We have not reached this moment simply because of a single bad event. ICE and Border patrol are on the streets because of systemic ambiguity in how federal immigration enforcement interacts with local communities. But the federal government’s answer to that ambiguity — aggressive interior enforcement — has only fueled intense distrust and deep frustration within the very communities it claims to protect.
This skepticism isn’t limited to progressive activists. Broad swaths of the public — especially Hispanic and Latino communities — express discomfort with aggressive interior enforcement. According to the Pew Research Center, 71% of Latinos believed the Administration was doing “too much” in its deportation efforts. More troubling for the department is a poll from YouGov which shows that a majority of Americans, especially 67% of independents, have “very little confidence” in ICE.
The longer federal officials remain on the streets “going at it alone,” the more distrustful Americans will be of them and the harder it will be to enforce immigration laws. Minnesota’s partial drawdown may ease immediate tensions, but it does not alter the national architecture that produced the surge in the first place.

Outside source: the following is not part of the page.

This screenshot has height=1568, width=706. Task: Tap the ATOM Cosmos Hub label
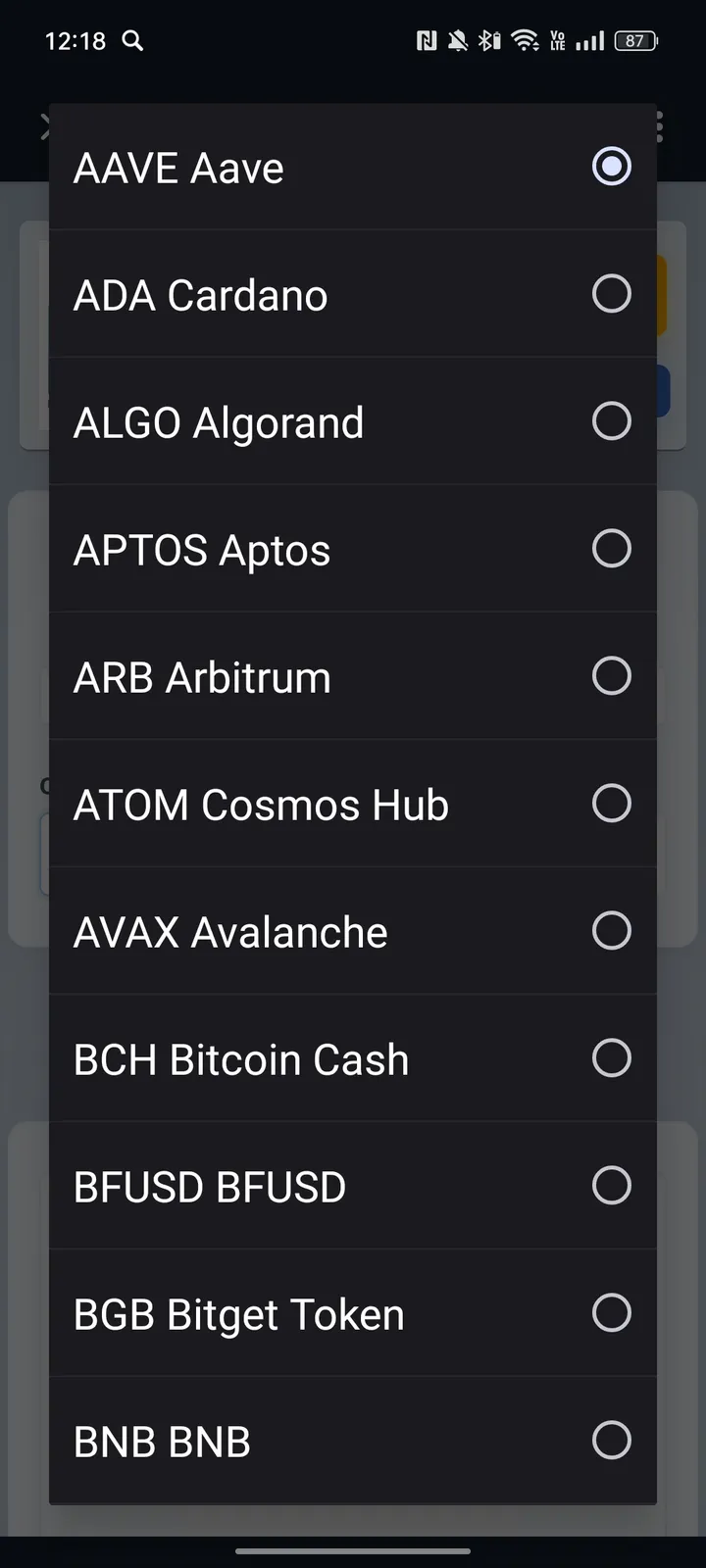[x=261, y=805]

The alternative isn’t to abandon enforcement. It’s to fundamentally rethink interior immigration enforcement.
There is a role for federal officers when public order is seriously threatened, especially when local law enforcement is genuinely overwhelmed. But those engagements should be short, narrow, and overseen with clear standards and local cooperation. Federal officers in American cities should not be treated as a matter of course, but only used in extreme circumstances.
In part, that’s because federal officers are not as directly accountable to the people they serve, and routine federal enforcement risks antagonizing the very communities local law enforcement depends on to maintain public trust. Community policing, where officers are known, embedded, and answerable to their neighbors, should be the standard for American cities.
What’s needed is a clear and workable division of labor, backed by transparent accountability. That division cannot exist if local political leaders bind law enforcement with absolutist mandates that prioritize symbolism over public safety. Federal agencies must respect local limits and priorities, but local officials also have a responsibility to cooperate in good faith when serious threats emerge.
Interior immigration enforcement must be structured to balance federal authority with local legitimacy — minimizing escalation, preventing tragedy, and ensuring that no level of government can evade responsibility by blaming another. Minnesota shows what happens when cooperation is forced by crisis rather than built into the system. If leaders revert to absolutism once the cameras leave, this cycle will repeat.
Instead of blanket non-cooperation, many jurisdictions have found common ground by establishing clear guidelines that distinguish between routine civil immigration violations and serious, public-safety threats. For example, honoring ICE detainers for specified serious or violent offenders in local jails allows federal authorities to take custody of those individuals after local criminal processing, focusing enforcement where it matters most without turning every neighborhood traffic stop into an immigration dragnet.It remains to be seen exactly how Minnesota will collaborate with the federal government moving forward, though the Minnesota Star Tribune reported, “Homan said the removal of the 700 agents was a direct result of Minnesota counties giving federal officers better access to county jails.”
This bears some resemblance to the kind of targeted, accountable cooperation that’s needed— a model that respects community trust while addressing genuine public-safety risks.
Gabriel Nadales is the national director at the Our America Foundation and a graduate of Citrus College.